▶ _Texto de leitura_
Após cinco anos, um grande evento de poker volta para o Rio de Janeiro, e ainda aqui no Copacabana Palace. O que achou do evento?
A primeira coisa para dizer é que o Rio de Janeiro merece um evento desses. A cidade tem historicamente diversos jogadores dos melhores do Brasil, é um mercado grande, de um povo apaixonado por poker. Posso dizer, por experiência própria, que, por exemplo aqui no evento de Omaha que eu tive a felicidade de jogar até o final, o field é a maioria de cariocas, e eu pude constatar quanto os cariocas realmente são bons no Pot Limit Omaha. Pelo fato de um evento voltar agora para o Rio, a gente não tinha muita essa noção, porque jogamos a maioria das vezes com o field local, jogadores da região, e eu fiquei impressionado, o pessoal aqui está de parabéns pelo nível de poker que apresentou.

▶ _Material fornecido_
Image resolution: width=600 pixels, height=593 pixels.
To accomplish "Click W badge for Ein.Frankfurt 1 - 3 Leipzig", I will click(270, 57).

▶ _Exercício curto A_
Responda às perguntas sobre a entrevista acerca do evento de poker no Rio de Janeiro:
(i) Após quantos anos um grande evento de poker volta ao Rio de Janeiro?
(ii) Em que local o evento é realizado?
(iii) Segundo o entrevistado, de onde é a maioria dos jogadores no evento de Omaha?
▶ _Exercício curto B_
Escreva a continuação da entrevista sobre o evento de poker no Rio de Janeiro, partindo da última frase do entrevistado.

▶ _Resposta A_
(i) Após cinco anos.
(ii) No Copacabana Palace.
(iii) A maioria é de cariocas.

▶ _Resposta B_
É uma porta que está se reabrindo, esse evento foi espetacular na minha opinião, super bem organizado, local muito bom, uma variedade bacana de eventos, acho que só tem a melhorar. Essa reabertura das portas tem como trazer eventos ainda maiores aqui para o Rio de Janeiro, não só pelos cariocas merecerem um evento desse, mas todo mundo quer viajar para o Rio também, uma cidade muito bonita que todos querem conhecer.
Ano passado, na República Checa, e aqui, no evento de Omaha, você já bateu na trave do bicampeonato. Como é lidar com isso?
Foram várias traves, só lá eu fiquei em segundo duas vezes, fiquei em terceiro aqui na WSOP, fora outras mesas finais, mas essa é a vida do jogador de poker de torneios. Se você só ficar satisfeito quando cravar um torneio, vai viver frustrado, triste, e não vai conseguir enxergar as bençãos que tem na sua vida. Fui muito abençoado de conseguir jogar mais um torneio, fazer outra mesa final em um field de qualidade, tenho que ficar contente com isso. Naturalmente queria ganhar o torneio, dei meu máximo, na melhor das minhas habilidades, como se fosse um buy-in exorbitante, porque todo torneio que a gente joga a ideia é colocar o máximo, e esse eu joguei como se fosse o último torneio. Fico um pouco frustrado, é natural ficar, mas no desenvolvimento da minha carreira isso altera zero, então é seguir trabalhando e tentar alcançar mais mesas finais, porque sabemos que jogando dentro dessa probabilidade, com bastante foco, alcançar as mesas finais é uma consequência, e ganhar o torneio é consequência também.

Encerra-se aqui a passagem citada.